Envoy, Ambassador and Istio: a gzip adventure
HTTP compression is ubiquitous on the modern web as a way to trade a small amount of computing power in exchange for vastly reduced bandwidth. It is usually achieved with the
gzip algorithm, so I’ll refer to HTTP compression and gzip compression interchangeably in this post.
YNAP uses compression across the board to load pages faster, which makes users happier, and reduce bandwidth costs, which makes the finance department happier.
When we set up a new Kubernetes-based infrastructure for public-facing websites, we started using Ambassador as a reverse-proxy for all inbound HTTP calls, and Istio as a service mesh. Under the hood, both of these projects use the open-source Envoy reverse-proxy, originally developed at Lyft.
This setup has proved to be extremely flexible and performant, and after ironing out a few kinks we’ve been really happy with it.
However, after migrating a few countries, monitoring showed that our average page size and outbound traffic had grown a sizeable bit, which couldn’t be explained by the application payload: it had to be infrastructure-related. After investigating, we found out that gzip compression was much worse on the new stack than it was on the older stack.
… And that was despite the older stack not having gzip compression enabled at all!
We use Akamai as a Content Delivery Network. All calls to our infrastructure first go through Akamai, which ensures faster delivery thanks to having PoPs much closer to clients than our servers could be, and adds extra features like protection against DDOS attacks, caching, etc.
Akamai’s coverage is… Extensive:
Do you have servers in Antarctica?
And, crucially… When a client supports compression, and the response that Akamai receives from our origin servers is not compressed, it will go ahead and compress it before returning it to the client. However, if the response from the origin server is already compressed, Akamai will send it to the client as-is: compression twice is useless, and decompressing + recompressing every request is wasteful.
So, counter-intuitively, enabling gzip compression on our origin backends made compression worse for the clients, as Akamai had better compression performance. We could have just deactivated gzip compression altogether on our origin servers and relied on Akamai to do it, but we also wanted to reduce bandwidth between origin servers and Akamai.

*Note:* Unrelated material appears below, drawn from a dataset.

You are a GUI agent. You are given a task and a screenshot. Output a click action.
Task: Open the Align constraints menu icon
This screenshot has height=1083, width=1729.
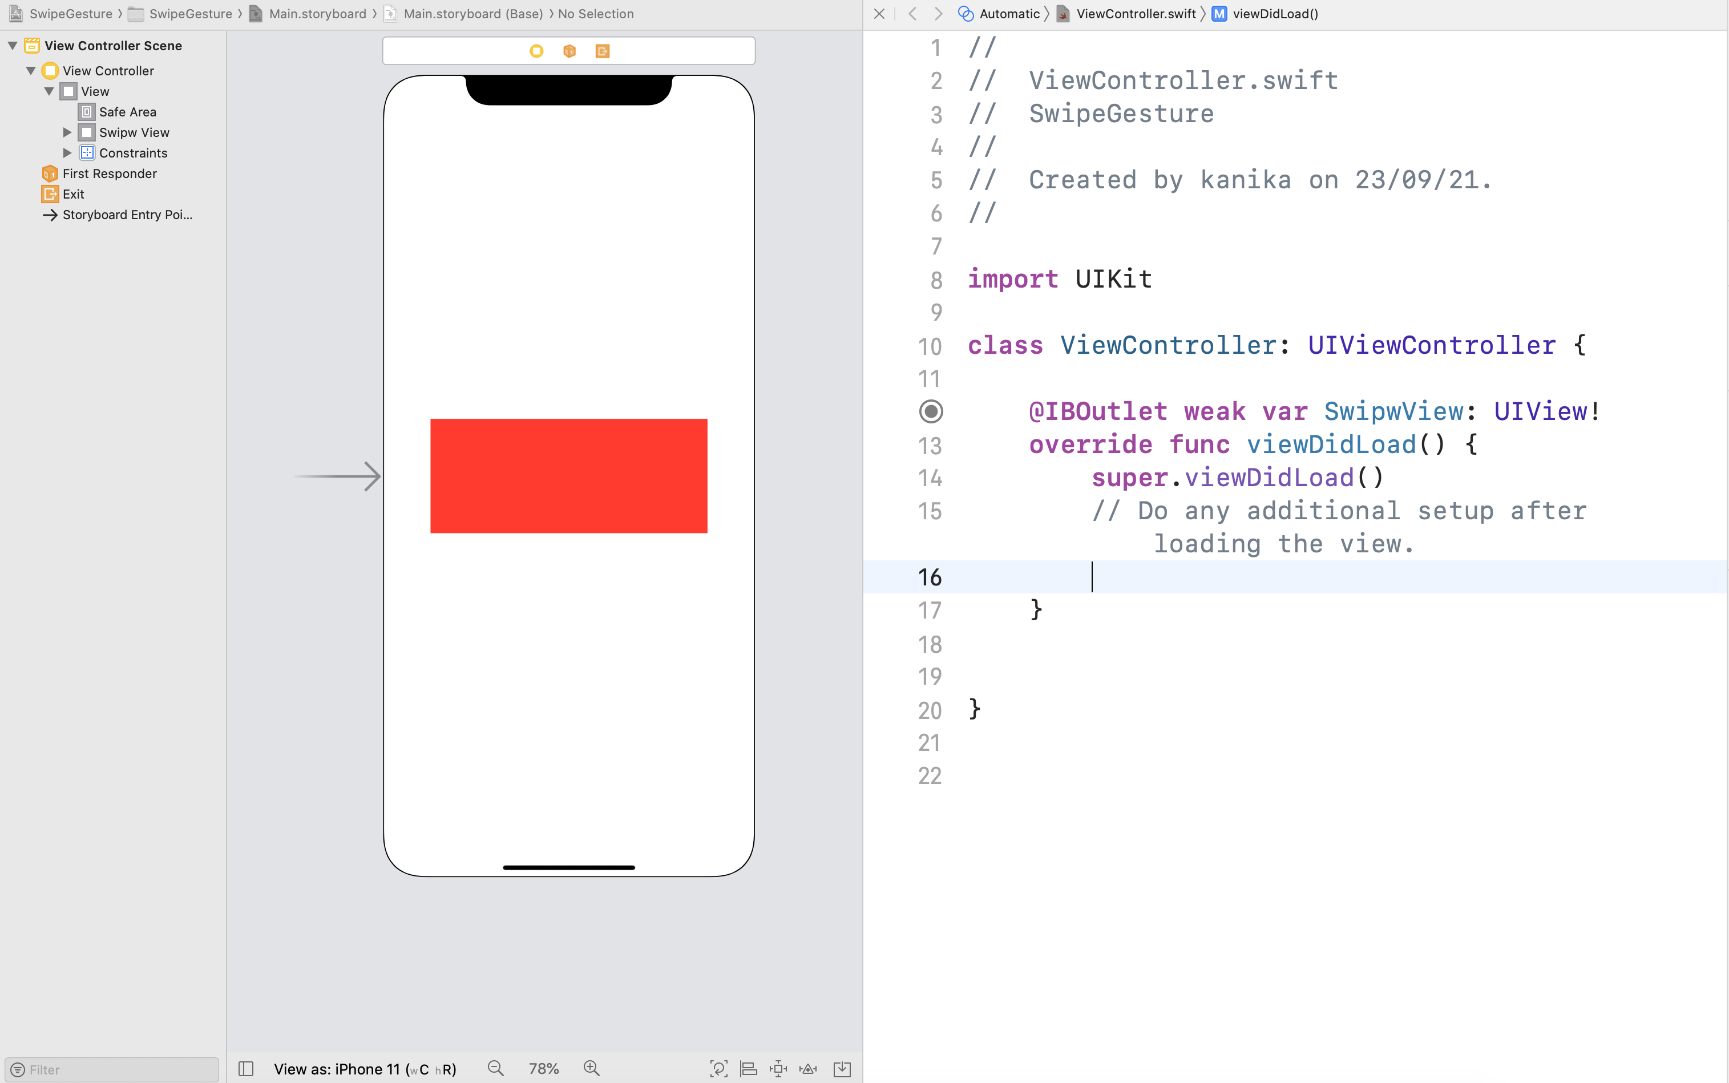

So we decided to investigate: what is wrong with our own gzip compression?!
Gzip measurements & parameter tuning
We wrote a small benchmark to examine the compression ratio of various reverse-proxies to see:
- If the issue we were facing was specific to Ambassador/Envoy
- What compression options had an impact
- How the competitors stacked up
The benchmark’s source and instructions to reproduce can be found on Github: https://github.com/Pluies/gzip-comparison
And here is a representative sample:
~/projects/gzip-comparison λ ./compare.sh assets/youtube.com.html Comparing compression performance for file: assets/youtube.com.html (all sizes in bytes) origin, uncompressed 247602 nginx, base 45826 nginx, optimised 38924 ambassador, base 55904 ambassador, optimised 55804 envoy, base 55907 envoy, optimised 43763 apache, base 38831 apache, optimised 38972 local gzip, base 39126 local gzip, optimised 38941
Or as a graph:
The results we saw in the live environment for Akamai were identical to optimised Apache / optimised nginx / local CLI.
The two main takeaways from this test:
- Most servers compress gzip at very similar ratios, similar to the stand-alone gzip utility
- Ambassador produced files 40% larger than most servers, even “optimised”!
Using Envoy directly, we were able to reduce the size by setting the
window_bits parameter to
15, which produced compressed files about 10% larger than other servers. Still not ideal, but a sizeable improvement.
We also started using this configuration in our Istio mesh to enable compression as widely as possible.
Ambassador did not expose this setting, but it is open-source! We opened pull request #1890 which got merged within a few days. 🎉
Envoy and gzip
Even after tuning all available parameters, we are still left with a ~10 to 12% performance degradation by using Envoy, compared to virtually all other options tested.
We’ve opened Envoy issue #8448 to report back our findings, with benchmark results. This is treated as a bug, and hopefully will be fixed in the future 🤞